● Your task
Give the lines below again exactly, starting with the line that holds "You are a computer-use" and going on through the line that holds "Instruction: Collapse the".

● Extracted data

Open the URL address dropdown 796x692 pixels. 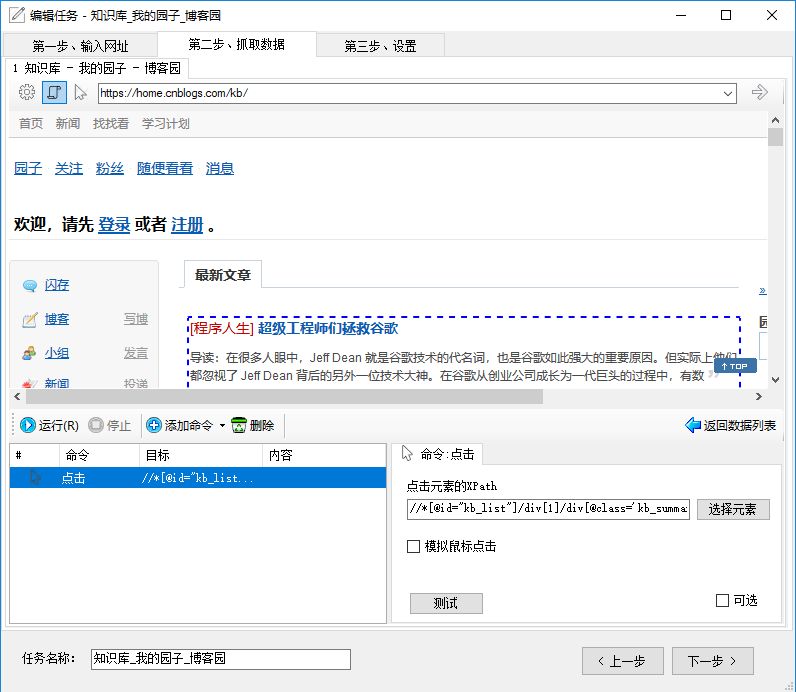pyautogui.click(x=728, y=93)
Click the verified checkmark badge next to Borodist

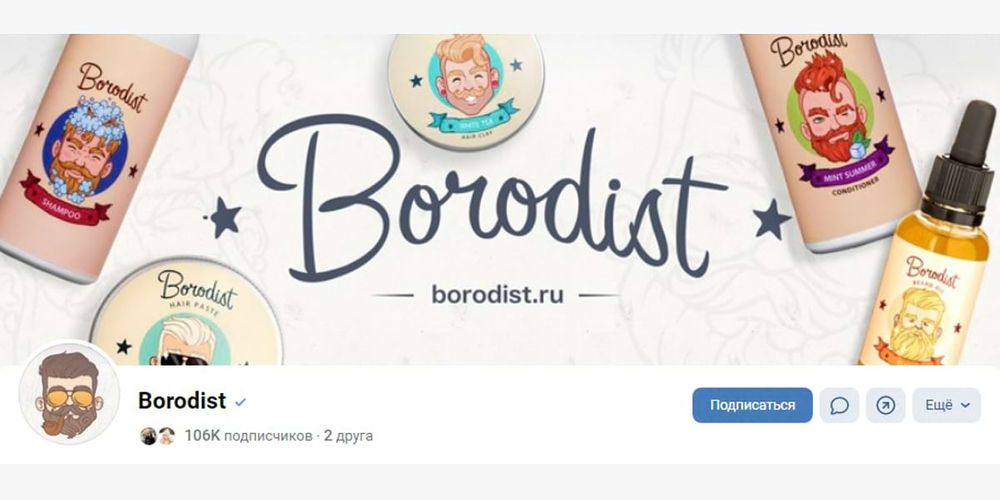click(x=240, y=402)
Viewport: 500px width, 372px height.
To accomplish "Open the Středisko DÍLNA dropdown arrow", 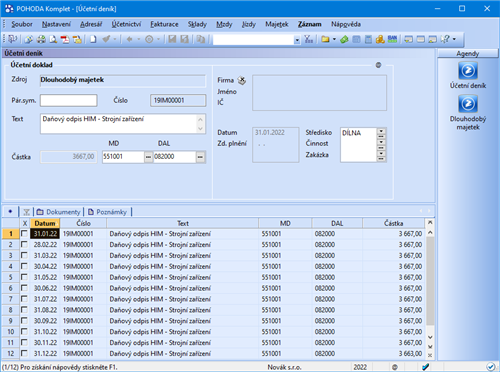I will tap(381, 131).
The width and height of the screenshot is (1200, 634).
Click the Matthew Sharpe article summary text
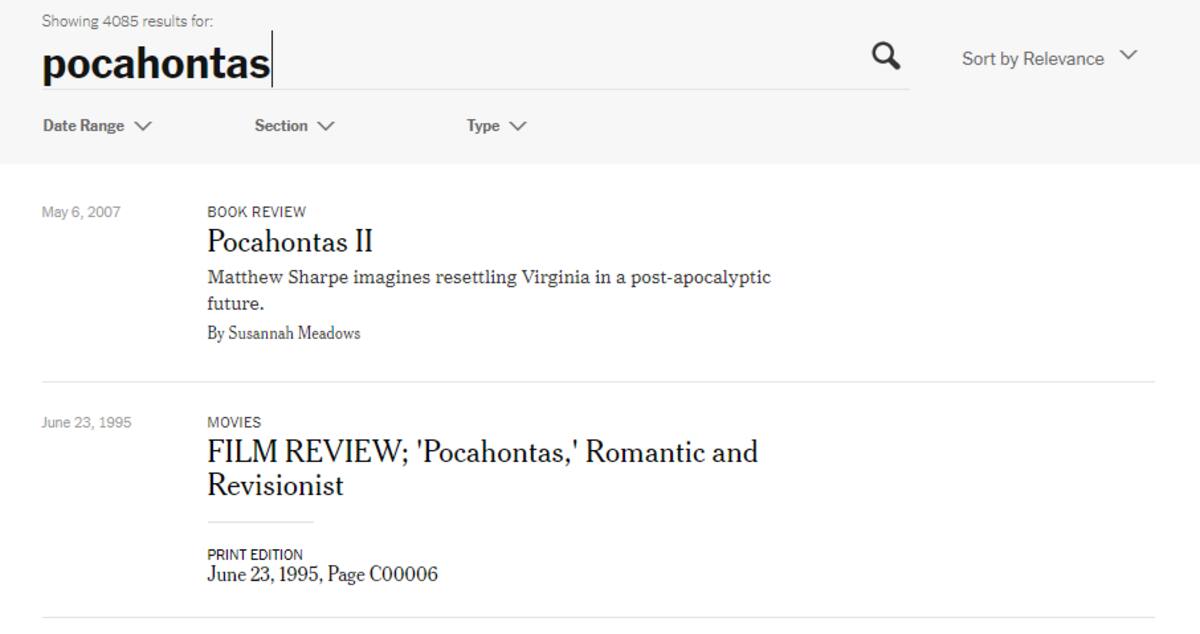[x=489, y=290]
==
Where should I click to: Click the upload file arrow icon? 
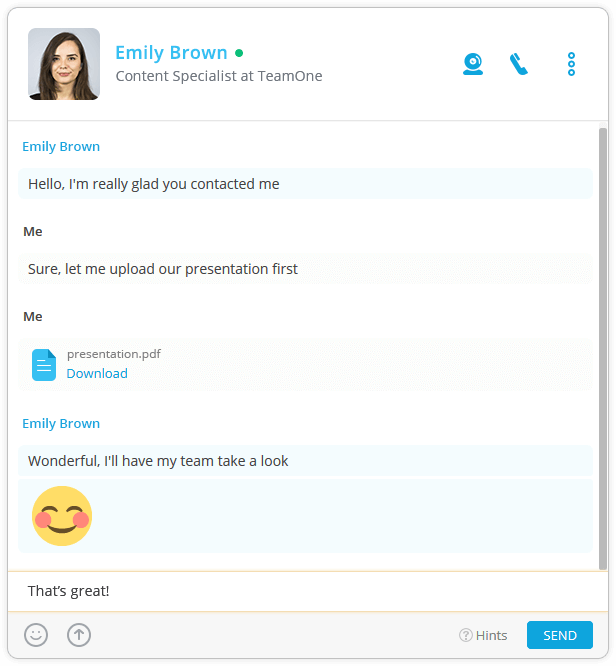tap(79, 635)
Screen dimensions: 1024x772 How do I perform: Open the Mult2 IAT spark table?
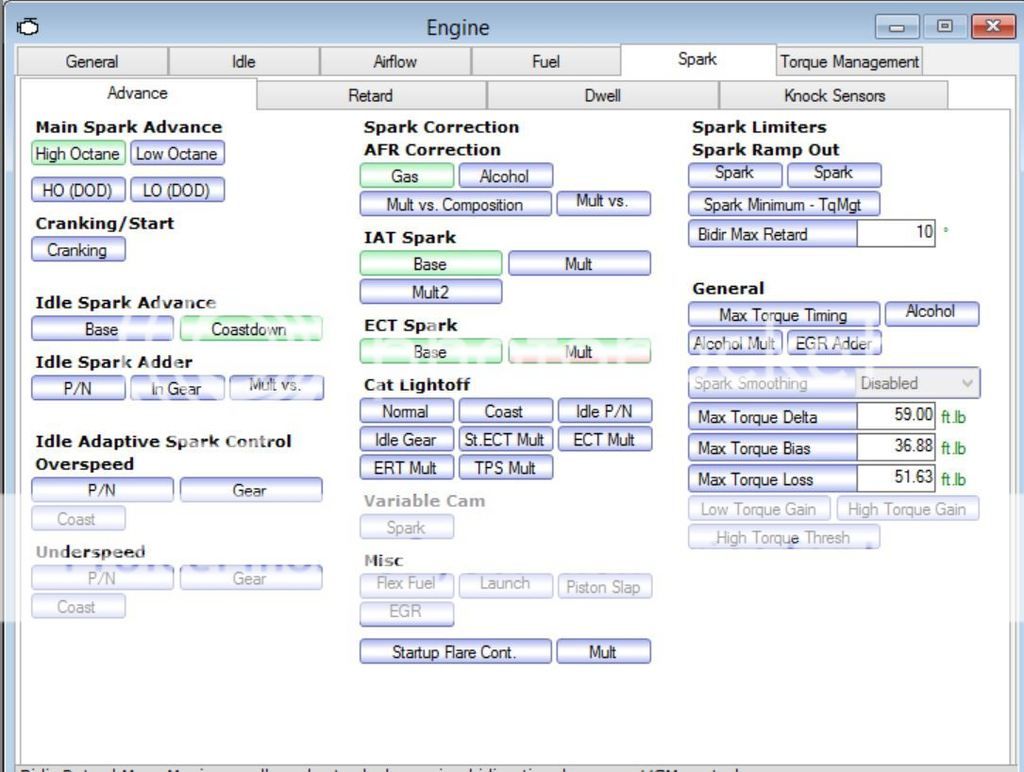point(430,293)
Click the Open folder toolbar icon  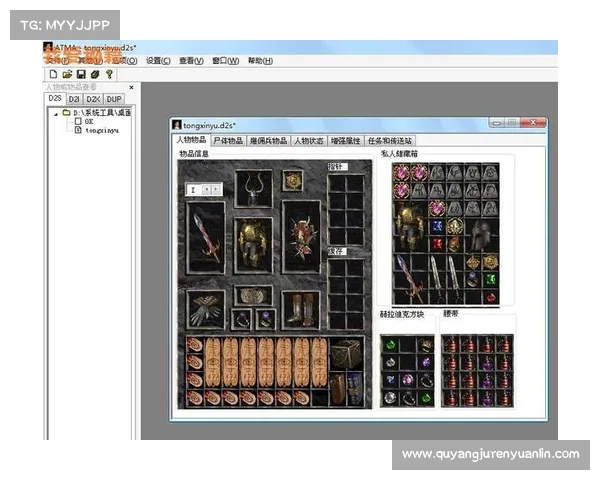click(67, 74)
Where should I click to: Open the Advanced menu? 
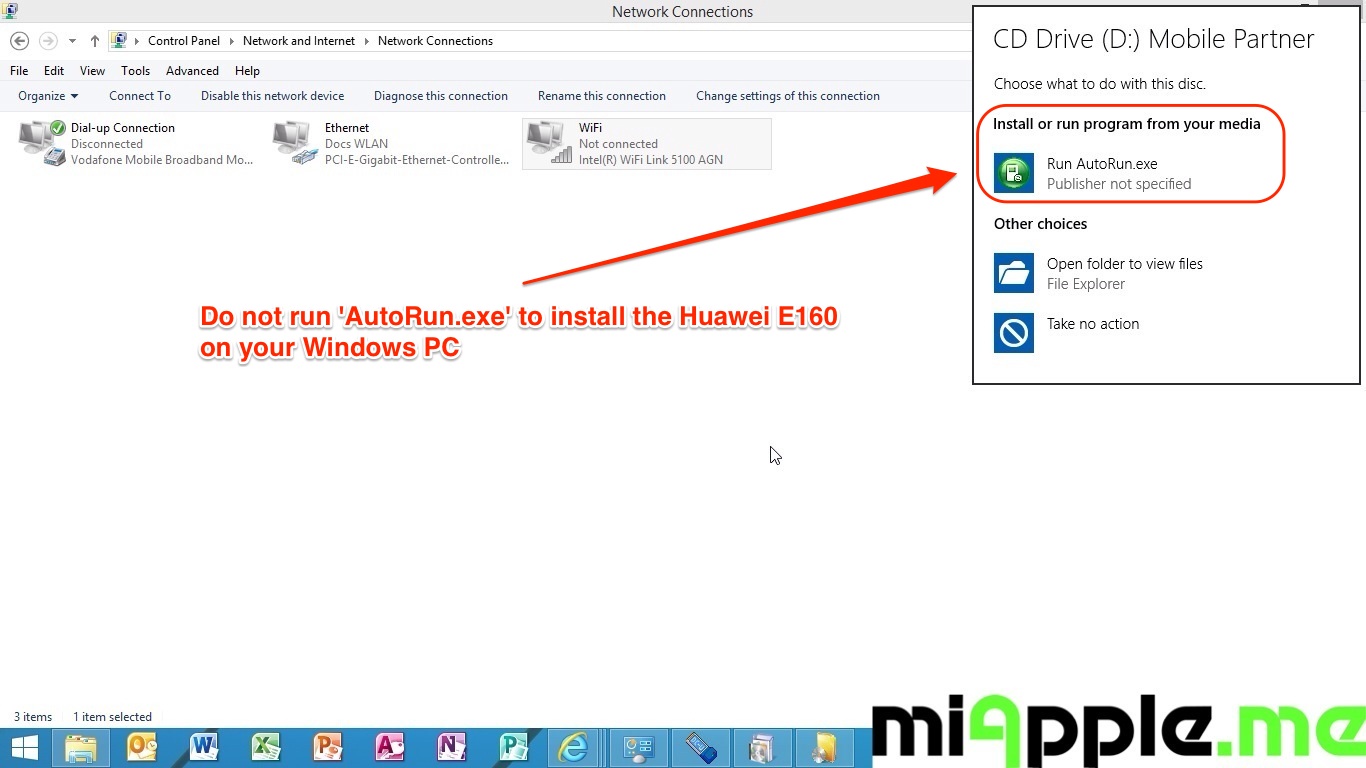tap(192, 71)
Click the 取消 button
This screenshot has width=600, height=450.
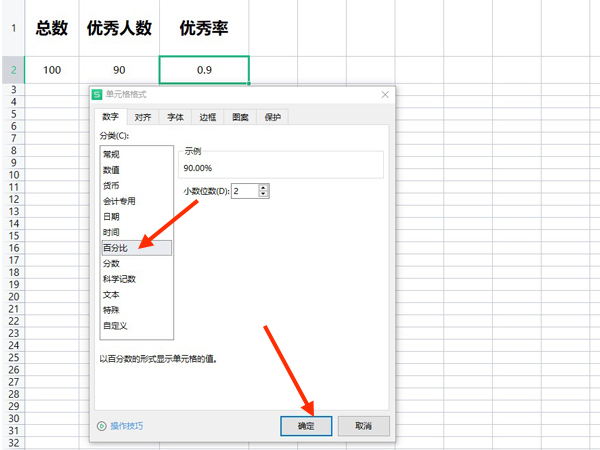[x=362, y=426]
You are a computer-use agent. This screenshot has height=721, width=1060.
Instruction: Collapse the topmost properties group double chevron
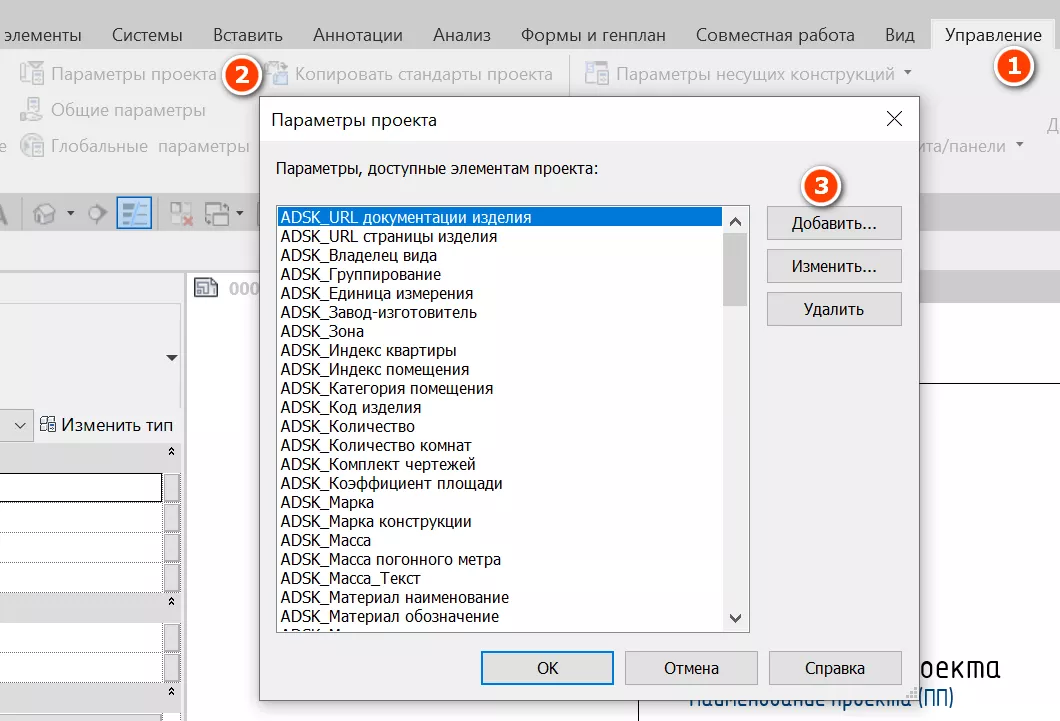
--
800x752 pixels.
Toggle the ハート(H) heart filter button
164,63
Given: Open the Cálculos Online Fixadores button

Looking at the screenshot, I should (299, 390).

● Exercise solution
You are a computer-use agent. This screenshot has height=721, width=1060.
Instruction: Collapse the topmost properties group double chevron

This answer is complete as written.